Written by Jean Fullerton
Review by Susie Helme

1877. Dressed in her Sunday best, five-year-old Philomena (Queenie) Dooley attends church with her family in Kinsale, Ireland. Shunned as ‘tinkers’, they sit at the back, but a prosperous farmer’s boy catches her eye. She and Patrick Mahon become friends “for ever”. This is before his sister Nora comes between them, and Queenie marries Fergus Brogan instead.

1945. Queenie is now a grandmother. She is bartering ration book ‘points’ for eggs in the street market when she learns that Father Mahon has collapsed and is in hospital. Mattie McCarthy, née Brogan, has her suspicions about Granny and Father Mahon. Though he’s in the care of doctors, Queenie has faith in ‘spirits’.

Jo Sweete, the second Brogan girl, bows her head in church, praying to be blessed with children as her sisters have been. Ida and Pearl are fighting. Billy knows that Aunt Pearl is his ‘real mother’. Pearl’s husband, a rich gangster, is a bad influence. Ida and Jeremiah are discussing their growing removals business, contemplating a move to East Ham, when a V-2 shatters the entire street. Very soon, however, the war is over and the Brogan girls celebrate VE Day in style in front of Buckingham Palace.

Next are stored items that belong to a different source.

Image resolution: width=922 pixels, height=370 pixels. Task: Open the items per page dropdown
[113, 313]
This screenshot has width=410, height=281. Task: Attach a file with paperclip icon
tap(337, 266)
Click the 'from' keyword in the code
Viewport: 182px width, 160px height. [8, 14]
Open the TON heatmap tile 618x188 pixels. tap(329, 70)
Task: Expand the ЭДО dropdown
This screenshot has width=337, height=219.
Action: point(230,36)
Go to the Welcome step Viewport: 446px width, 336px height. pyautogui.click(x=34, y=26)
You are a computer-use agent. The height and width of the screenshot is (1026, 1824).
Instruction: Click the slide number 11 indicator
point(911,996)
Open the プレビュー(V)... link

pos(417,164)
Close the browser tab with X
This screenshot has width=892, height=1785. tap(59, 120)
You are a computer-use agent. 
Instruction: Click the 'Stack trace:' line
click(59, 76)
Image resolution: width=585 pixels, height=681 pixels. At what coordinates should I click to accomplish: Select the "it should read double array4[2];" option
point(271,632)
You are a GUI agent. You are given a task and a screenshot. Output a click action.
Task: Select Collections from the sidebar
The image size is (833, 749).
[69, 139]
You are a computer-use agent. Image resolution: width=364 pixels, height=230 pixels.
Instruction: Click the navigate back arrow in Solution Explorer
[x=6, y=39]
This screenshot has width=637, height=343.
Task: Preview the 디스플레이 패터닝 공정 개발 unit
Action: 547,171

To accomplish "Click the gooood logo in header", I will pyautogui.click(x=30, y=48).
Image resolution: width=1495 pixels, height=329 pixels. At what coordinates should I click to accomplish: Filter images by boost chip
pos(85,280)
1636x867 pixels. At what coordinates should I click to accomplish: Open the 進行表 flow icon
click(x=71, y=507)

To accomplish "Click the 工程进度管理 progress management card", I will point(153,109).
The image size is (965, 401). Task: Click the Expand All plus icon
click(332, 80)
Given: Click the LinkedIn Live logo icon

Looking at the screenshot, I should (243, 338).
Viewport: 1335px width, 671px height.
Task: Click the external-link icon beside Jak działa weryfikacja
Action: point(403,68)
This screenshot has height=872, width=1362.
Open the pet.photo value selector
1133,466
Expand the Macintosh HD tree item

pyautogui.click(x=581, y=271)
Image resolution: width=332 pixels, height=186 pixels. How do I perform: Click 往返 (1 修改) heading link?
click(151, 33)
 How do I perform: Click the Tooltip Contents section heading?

These are just a few snippets from the first part of the ‘story’, which is really a sprawling saga with a profusion of characters and a thicket of sub-plots: very much a soap opera. The easy dialogue and the colloquial style bring the ‘good ole’ days’ of the war era to life. The conclusion of the war marks the end of the fearful waiting for husbands to come home and the joy and release of VE Day, which vividly comes across. Book 8 in the ‘Ration Book’ series.